» What to work on: Copy each of the following lines word for word.
***** Input material
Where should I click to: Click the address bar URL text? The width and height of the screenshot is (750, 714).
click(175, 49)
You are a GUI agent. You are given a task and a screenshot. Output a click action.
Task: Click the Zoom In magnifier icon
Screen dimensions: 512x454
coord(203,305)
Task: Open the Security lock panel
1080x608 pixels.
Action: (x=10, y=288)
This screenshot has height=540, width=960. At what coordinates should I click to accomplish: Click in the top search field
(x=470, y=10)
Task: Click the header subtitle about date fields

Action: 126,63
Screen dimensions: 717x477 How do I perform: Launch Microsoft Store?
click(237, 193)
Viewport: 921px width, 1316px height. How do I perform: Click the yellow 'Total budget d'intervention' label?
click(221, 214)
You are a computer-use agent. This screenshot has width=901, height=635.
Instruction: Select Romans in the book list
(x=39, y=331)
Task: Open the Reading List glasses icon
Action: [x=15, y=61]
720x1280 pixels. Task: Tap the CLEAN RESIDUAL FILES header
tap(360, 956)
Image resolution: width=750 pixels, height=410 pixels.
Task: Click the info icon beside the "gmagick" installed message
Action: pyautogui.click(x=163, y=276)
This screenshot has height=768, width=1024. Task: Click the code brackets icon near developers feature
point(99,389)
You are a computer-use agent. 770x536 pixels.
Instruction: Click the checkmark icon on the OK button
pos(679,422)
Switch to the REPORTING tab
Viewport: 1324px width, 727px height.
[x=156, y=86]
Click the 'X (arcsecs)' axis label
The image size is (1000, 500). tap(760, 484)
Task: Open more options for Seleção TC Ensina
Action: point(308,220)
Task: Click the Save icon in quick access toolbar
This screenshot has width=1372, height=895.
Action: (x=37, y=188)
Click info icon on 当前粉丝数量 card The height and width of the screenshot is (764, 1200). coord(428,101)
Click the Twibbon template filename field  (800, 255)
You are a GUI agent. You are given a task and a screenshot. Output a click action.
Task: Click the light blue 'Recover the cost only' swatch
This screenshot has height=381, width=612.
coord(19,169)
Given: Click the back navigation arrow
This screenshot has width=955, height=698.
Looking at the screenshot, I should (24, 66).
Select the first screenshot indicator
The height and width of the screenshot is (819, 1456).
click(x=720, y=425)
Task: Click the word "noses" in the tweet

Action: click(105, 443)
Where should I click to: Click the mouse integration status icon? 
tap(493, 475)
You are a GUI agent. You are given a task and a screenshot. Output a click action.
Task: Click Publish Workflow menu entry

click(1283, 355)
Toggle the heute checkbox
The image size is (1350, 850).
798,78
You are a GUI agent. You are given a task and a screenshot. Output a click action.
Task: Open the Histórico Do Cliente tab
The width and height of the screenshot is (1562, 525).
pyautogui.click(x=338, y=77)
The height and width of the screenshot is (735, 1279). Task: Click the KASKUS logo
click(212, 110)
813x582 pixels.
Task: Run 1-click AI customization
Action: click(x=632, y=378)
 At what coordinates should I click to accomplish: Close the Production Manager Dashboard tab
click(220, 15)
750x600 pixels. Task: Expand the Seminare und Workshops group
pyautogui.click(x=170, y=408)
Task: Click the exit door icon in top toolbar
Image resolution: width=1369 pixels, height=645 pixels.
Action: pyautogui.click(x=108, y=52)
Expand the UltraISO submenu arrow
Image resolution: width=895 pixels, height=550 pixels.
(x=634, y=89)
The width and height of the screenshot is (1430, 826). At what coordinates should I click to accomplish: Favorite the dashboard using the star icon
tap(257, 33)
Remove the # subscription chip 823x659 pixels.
**********
» Exercise output:
Where should I click to: Click the address bar URL text? The width and height of the screenshot is (750, 714).
click(175, 49)
You are a GUI agent. You are given a task and a screenshot. Output a click action.
Task: Click the Zoom In magnifier icon
Screen dimensions: 512x454
coord(203,305)
Task: Open the Security lock panel
1080x608 pixels.
Action: (x=10, y=288)
This screenshot has height=540, width=960. At what coordinates should I click to accomplish: Click in the top search field
(x=470, y=10)
Task: Click the header subtitle about date fields

Action: 126,63
Screen dimensions: 717x477 How do I perform: Launch Microsoft Store?
click(237, 193)
Viewport: 921px width, 1316px height. How do I perform: Click the yellow 'Total budget d'intervention' label?
click(221, 214)
You are a computer-use agent. This screenshot has width=901, height=635.
Instruction: Select Romans in the book list
(x=39, y=331)
Task: Open the Reading List glasses icon
Action: [x=15, y=61]
720x1280 pixels. Task: Tap the CLEAN RESIDUAL FILES header
tap(360, 956)
Image resolution: width=750 pixels, height=410 pixels.
Task: Click the info icon beside the "gmagick" installed message
Action: pyautogui.click(x=163, y=276)
This screenshot has height=768, width=1024. Task: Click the code brackets icon near developers feature
point(99,389)
You are a computer-use agent. 770x536 pixels.
Instruction: Click the checkmark icon on the OK button
pos(679,422)
Switch to the REPORTING tab
Viewport: 1324px width, 727px height.
[x=156, y=86]
Click the 'X (arcsecs)' axis label
The image size is (1000, 500). tap(760, 484)
Task: Open more options for Seleção TC Ensina
Action: point(308,220)
Task: Click the Save icon in quick access toolbar
This screenshot has width=1372, height=895.
Action: (x=37, y=188)
Click info icon on 当前粉丝数量 card The height and width of the screenshot is (764, 1200). coord(428,101)
Click the Twibbon template filename field  (800, 255)
You are a GUI agent. You are given a task and a screenshot. Output a click action.
Task: Click the light blue 'Recover the cost only' swatch
This screenshot has height=381, width=612.
coord(19,169)
Given: Click the back navigation arrow
This screenshot has width=955, height=698.
Looking at the screenshot, I should (24, 66).
Select the first screenshot indicator
The height and width of the screenshot is (819, 1456).
click(x=720, y=425)
Task: Click the word "noses" in the tweet

Action: click(105, 443)
Where should I click to: Click the mouse integration status icon? 
tap(493, 475)
You are a GUI agent. You are given a task and a screenshot. Output a click action.
Task: Click Publish Workflow menu entry

click(1283, 355)
Toggle the heute checkbox
The image size is (1350, 850).
798,78
You are a GUI agent. You are given a task and a screenshot. Output a click action.
Task: Open the Histórico Do Cliente tab
The width and height of the screenshot is (1562, 525).
pyautogui.click(x=338, y=77)
The height and width of the screenshot is (735, 1279). Task: Click the KASKUS logo
click(212, 110)
813x582 pixels.
Task: Run 1-click AI customization
Action: click(x=632, y=378)
 At what coordinates should I click to accomplish: Close the Production Manager Dashboard tab
click(220, 15)
750x600 pixels. Task: Expand the Seminare und Workshops group
pyautogui.click(x=170, y=408)
Task: Click the exit door icon in top toolbar
Image resolution: width=1369 pixels, height=645 pixels.
Action: pyautogui.click(x=108, y=52)
Expand the UltraISO submenu arrow
Image resolution: width=895 pixels, height=550 pixels.
(x=634, y=89)
The width and height of the screenshot is (1430, 826). At what coordinates should I click to accomplish: Favorite the dashboard using the star icon
tap(257, 33)
Remove the # subscription chip 823x659 pixels.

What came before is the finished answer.